C'est dans un tourbillon de saveurs exquises que nous mènent le plus souvent nos quatre gladiateurs, et cela, sur un mode enjoué et un tantinet acidulé. Ainsi, marchant dans les pas de
Delain, dont il emprunte quelques harmoniques pour habiller ses sulfureux refrains, le pimpant « Ravenqueen » accrochera sans l'ombre d'une difficulté le pavillon du chaland. Variant ses séquences rythmiques et atmosphériques à l'envi, voguant sur d'enveloppantes nappes synthétiques, le souriant effort se pare en prime d'une ligne mélodique poussant irrémédiablement à une remise du couvert. Et comment ne pas se laisser transporter par les vibes enchanteresses de « Sanctuary », aérien et rayonnant mid tempo pop metal symphonique enjolivé par les limpides et charismatiques volutes d'une princesse touchée par la grâce ?

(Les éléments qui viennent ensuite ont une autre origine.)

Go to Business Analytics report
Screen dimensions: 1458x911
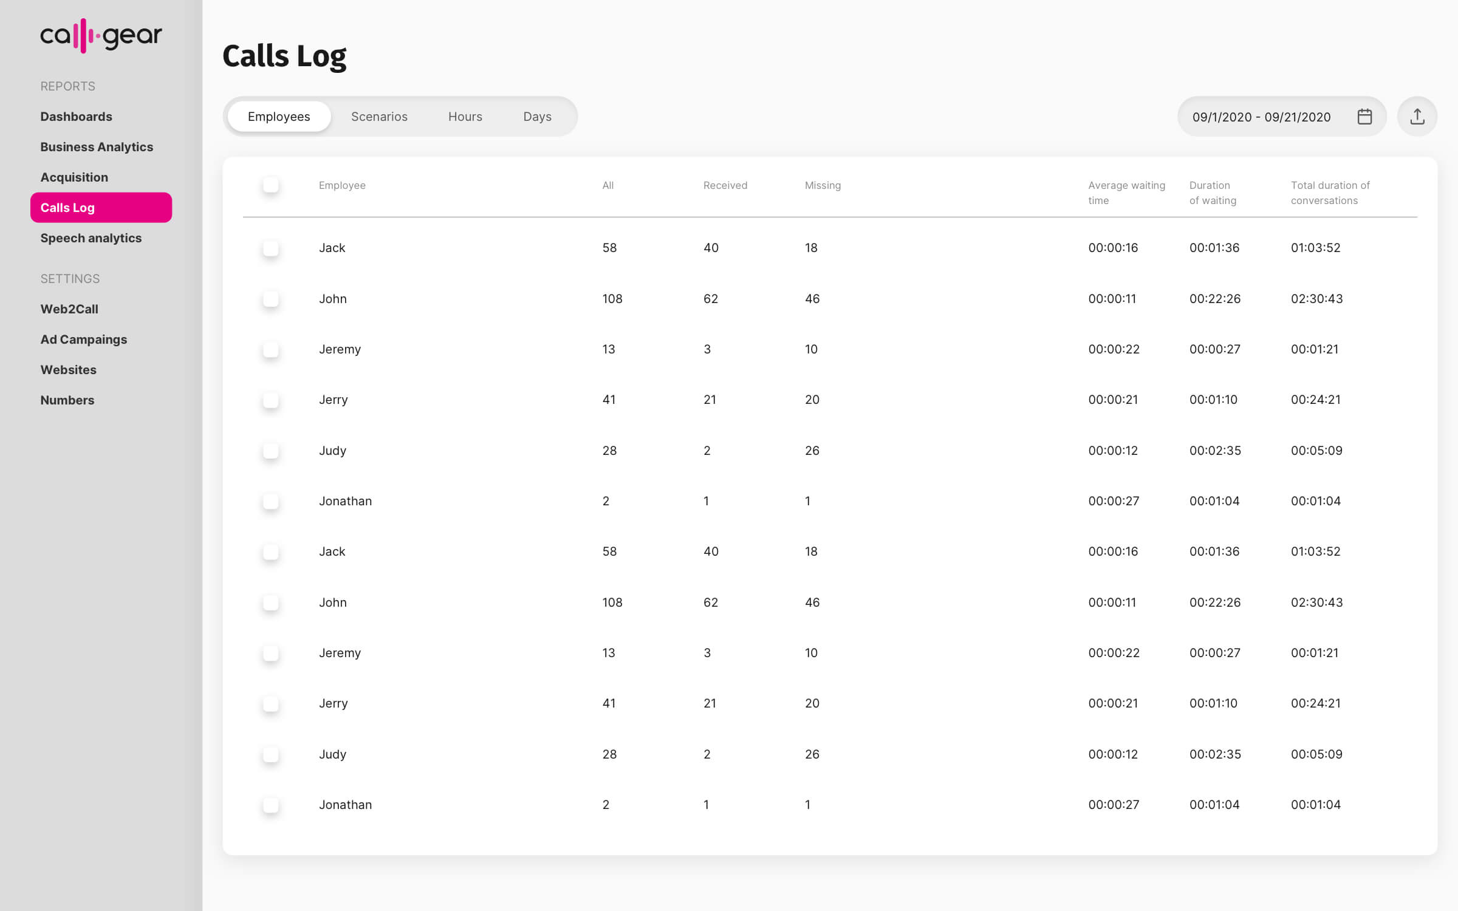97,147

Parfois, nos acolytes ont opté pour des espaces d'expression un poil plus offensifs, tout en s'étant montrés tout aussi impactants. Ce que révèle, d'une part, l'impulsif et ''sirénien'' « Drifting in a
Dream ». Recelant des couplets bien ciselés relayés par des refrains d'une efficacité redoutable, et un magnétique legato à la lead guitare couplé à une basse résolument vrombissante, l'offensive offrande ne laissera que peu de répit à nos cervicales. Non moins percutant et octroyant des riffs crochetés adossés à une rythmique frondeuse, le magmatique «
Wheel of Time » s'avère, lui aussi, propice à un headbang bien senti. Mais le spectacle est loin d'être terminé...

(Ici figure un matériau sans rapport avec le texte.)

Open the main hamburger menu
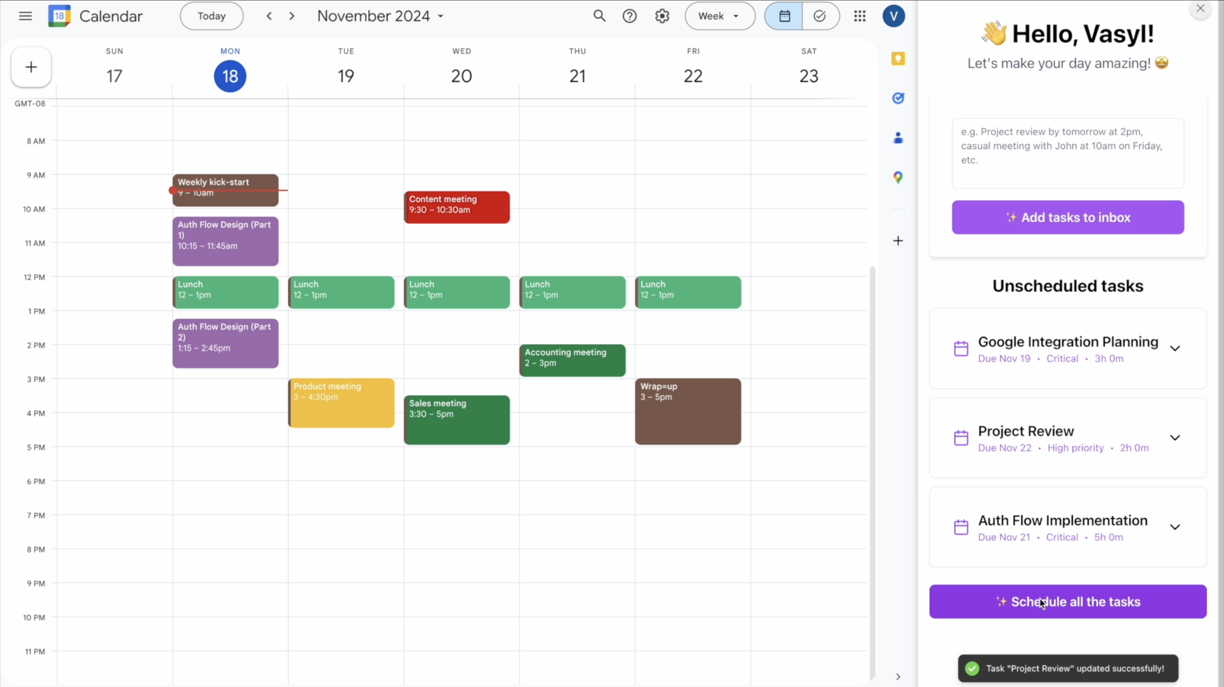Viewport: 1224px width, 687px height. pos(25,16)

Dans une énergie électro symphonique, le collectif étasunien recèle également quelques pépites. Ainsi, à mi-chemin entre
Sirenia (troisième mouture) et
Amaranthe, le tempétueux « In the
Night I Come Alive » dissémine ses riffs corrosifs adossés à une rythmique saillante. Techniquement bien enlevé, ce mordant propos ne se révèle pas moins impactant eu égard à ses ragoûtantes séries d'accords. Afin de le rendre plus incisif encore et fort en contrastes, le méfait s'est calé sur le schéma de la Belle et la Bête, les claires et magnétiques inflexions de la sirène n'ayant de cesse de donner le change aux serpes oratoires de son acolyte de growler, pour un rendu des plus saisissants. Dans cette perspective, on ne pourra éluder l'enjoué «
Beast Within » à la fois pour ses truculentes rampes organiques, ses gimmicks guitaristiques, son tapping martelant et ses soudaines accélérations. Un cheminement mélodique éminemment catchy inondant le brûlot, on ne quittera l'incandescent manifeste qu'à regret.

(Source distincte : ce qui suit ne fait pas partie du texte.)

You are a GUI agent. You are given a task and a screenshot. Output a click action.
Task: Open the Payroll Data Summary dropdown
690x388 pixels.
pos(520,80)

A la lumière de ses moments tamisés, la valeureuse troupe serait dans son élément de prédilection. Aussi dévoile-t-elle une sensibilité à fleur de peau corrélativement à de délicats harmoniques sur «
Grey Returns », ''delainienne'' ballade aux fondants refrains et que n'aurait nullement reniée son modèle identificatoire lui-même. Rafraîchissant, convenu et un tantinet mielleux, cet instant privilégié demeure néanmoins fortement chargé en émotion. Du moins devrait-il laisser quelques traces indélébiles dans les mémoires de ceux qui y auront goûté, et plus particulièrement les aficionados du genre.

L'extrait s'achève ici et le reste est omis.